One subject certain to come up is Trump’s campaign pledge to relocate the US embassy from Tel Aviv to Jerusalem, a proposal welcomed by Jerusalem. Since moving into 1600 Pennsylvania Avenue, however, Trump has wavered on that promise. “We’re doing very detailed studies on that and we’ll come out very soon,” he told the Christian Broadcasting Network on Friday. “I hate to do that because that’s not usually me: studies. It’s usually, I do what’s right. But this has two sides to it. Not easy.”
— Eric Cortellessa
White House says ‘looking into’ Iranian ballistic missile test
White House press secretary Sean Spicer says the US administration is “looking into” reports that Iran tested a ballistic missile in disregard to a UN resolution.
“We’re aware that Iran fired that missile. We’re looking into the exact nature of it and I’ll try to have more for you later,” he tells press during a briefing.
Prime Minister Benjamin Netanyahu called to renew sanctions on Iran after the reported missile test.
“Iran has again fired a ballistic missile in callous defiance of a UN resolution,” Netanyahu wrote on Facebook. “In my coming meeting in Washington with President Trump, I plan to raise the issue of renewing sanctions against Iran in relation to this and other things.”
‘The president went out of his way to recognize the Holocaust,’ White House says
Responding to criticism over a statement President Donald Trump made on Holocaust Remembrance Day omitting the mention of Jews, White House press secretary says the Jewish people have no better friend.
“He’s aware of what people have been saying. But I think, by and large, he’s been praised for it. I think the president recognized the tremendous loss of life that came from the Holocaust, but I think with respect to, you know, Israel and the Jewish people specifically, there’s been no better friend than Donald Trump when it comes to protecting Israel, building a better friendship with Israel,” Spicer says.
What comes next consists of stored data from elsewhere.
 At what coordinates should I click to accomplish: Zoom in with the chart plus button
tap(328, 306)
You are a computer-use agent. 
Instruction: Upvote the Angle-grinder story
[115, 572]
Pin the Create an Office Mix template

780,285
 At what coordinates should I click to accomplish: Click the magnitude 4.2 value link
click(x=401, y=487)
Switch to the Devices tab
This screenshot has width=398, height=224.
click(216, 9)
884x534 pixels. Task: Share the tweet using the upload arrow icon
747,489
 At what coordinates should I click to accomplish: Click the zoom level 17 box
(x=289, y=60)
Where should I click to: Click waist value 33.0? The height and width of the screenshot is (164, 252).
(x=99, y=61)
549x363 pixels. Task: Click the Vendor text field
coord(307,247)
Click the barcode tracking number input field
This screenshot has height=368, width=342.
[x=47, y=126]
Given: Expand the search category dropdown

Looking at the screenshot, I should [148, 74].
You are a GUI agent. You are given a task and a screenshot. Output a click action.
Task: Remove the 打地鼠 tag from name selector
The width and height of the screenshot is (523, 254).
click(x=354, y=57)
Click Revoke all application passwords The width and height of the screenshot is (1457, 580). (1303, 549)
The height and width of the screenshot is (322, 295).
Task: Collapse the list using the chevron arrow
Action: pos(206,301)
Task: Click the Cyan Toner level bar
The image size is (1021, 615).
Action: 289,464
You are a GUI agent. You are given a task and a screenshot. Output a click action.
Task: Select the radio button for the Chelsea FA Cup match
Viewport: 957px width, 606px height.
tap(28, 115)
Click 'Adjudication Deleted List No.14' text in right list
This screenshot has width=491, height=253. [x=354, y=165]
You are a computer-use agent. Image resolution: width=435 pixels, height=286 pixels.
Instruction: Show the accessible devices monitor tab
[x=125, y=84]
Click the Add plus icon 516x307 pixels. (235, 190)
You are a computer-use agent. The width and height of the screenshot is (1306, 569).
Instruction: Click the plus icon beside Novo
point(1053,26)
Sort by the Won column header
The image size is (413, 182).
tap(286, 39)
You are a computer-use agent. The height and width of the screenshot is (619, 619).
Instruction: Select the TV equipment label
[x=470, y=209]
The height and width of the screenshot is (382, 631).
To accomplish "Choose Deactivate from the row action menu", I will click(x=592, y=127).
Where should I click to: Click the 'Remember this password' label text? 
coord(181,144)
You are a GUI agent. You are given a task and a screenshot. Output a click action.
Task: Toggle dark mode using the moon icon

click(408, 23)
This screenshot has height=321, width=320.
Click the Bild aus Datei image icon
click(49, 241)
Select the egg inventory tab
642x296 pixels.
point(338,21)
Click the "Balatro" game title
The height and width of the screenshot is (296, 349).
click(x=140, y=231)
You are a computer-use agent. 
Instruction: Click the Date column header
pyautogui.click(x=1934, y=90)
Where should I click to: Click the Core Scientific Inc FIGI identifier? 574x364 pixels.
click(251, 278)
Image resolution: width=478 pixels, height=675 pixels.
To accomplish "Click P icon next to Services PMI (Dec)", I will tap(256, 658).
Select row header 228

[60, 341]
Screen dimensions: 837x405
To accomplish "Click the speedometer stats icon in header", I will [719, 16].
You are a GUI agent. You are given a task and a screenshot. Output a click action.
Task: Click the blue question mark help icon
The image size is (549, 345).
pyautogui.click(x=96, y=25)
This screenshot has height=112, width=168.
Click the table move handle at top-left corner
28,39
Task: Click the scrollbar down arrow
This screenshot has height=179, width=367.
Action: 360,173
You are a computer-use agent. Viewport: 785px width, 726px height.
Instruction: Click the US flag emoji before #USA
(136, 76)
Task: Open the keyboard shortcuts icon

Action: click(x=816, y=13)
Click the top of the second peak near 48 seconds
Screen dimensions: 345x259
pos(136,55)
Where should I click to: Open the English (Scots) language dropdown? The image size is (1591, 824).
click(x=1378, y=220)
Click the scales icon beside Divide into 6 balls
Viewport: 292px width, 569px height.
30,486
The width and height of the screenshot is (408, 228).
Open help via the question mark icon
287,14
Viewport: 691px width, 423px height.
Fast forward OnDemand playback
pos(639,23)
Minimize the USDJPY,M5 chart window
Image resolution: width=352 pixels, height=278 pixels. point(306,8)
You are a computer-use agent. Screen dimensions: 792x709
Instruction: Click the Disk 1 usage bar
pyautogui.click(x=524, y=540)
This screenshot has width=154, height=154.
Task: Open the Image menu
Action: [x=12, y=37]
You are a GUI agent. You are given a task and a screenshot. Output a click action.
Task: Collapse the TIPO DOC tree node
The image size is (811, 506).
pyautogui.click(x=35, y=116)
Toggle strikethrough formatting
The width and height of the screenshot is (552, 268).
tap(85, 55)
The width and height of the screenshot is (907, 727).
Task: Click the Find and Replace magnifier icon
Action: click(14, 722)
“You look at what Prime Minister Netanyahu’s talked about. He welcomes this administration. He appreciates the friendship and respect that he has shown to Israel and to the Jewish people.”
Administration officials have said they were intending to highlight the fact that the Nazis had many victims, not just Jews, and that they had “no regrets” about the formulation.
“I gotta be honest,” Spicer says, “I mean, the president went out of his way to recognize the Holocaust and the suffering that went through it and the people that were affected by it and the loss of life, and to make sure that America never forgets what so many people through, whether they were Jews or gypsies, gays, disability, priests.”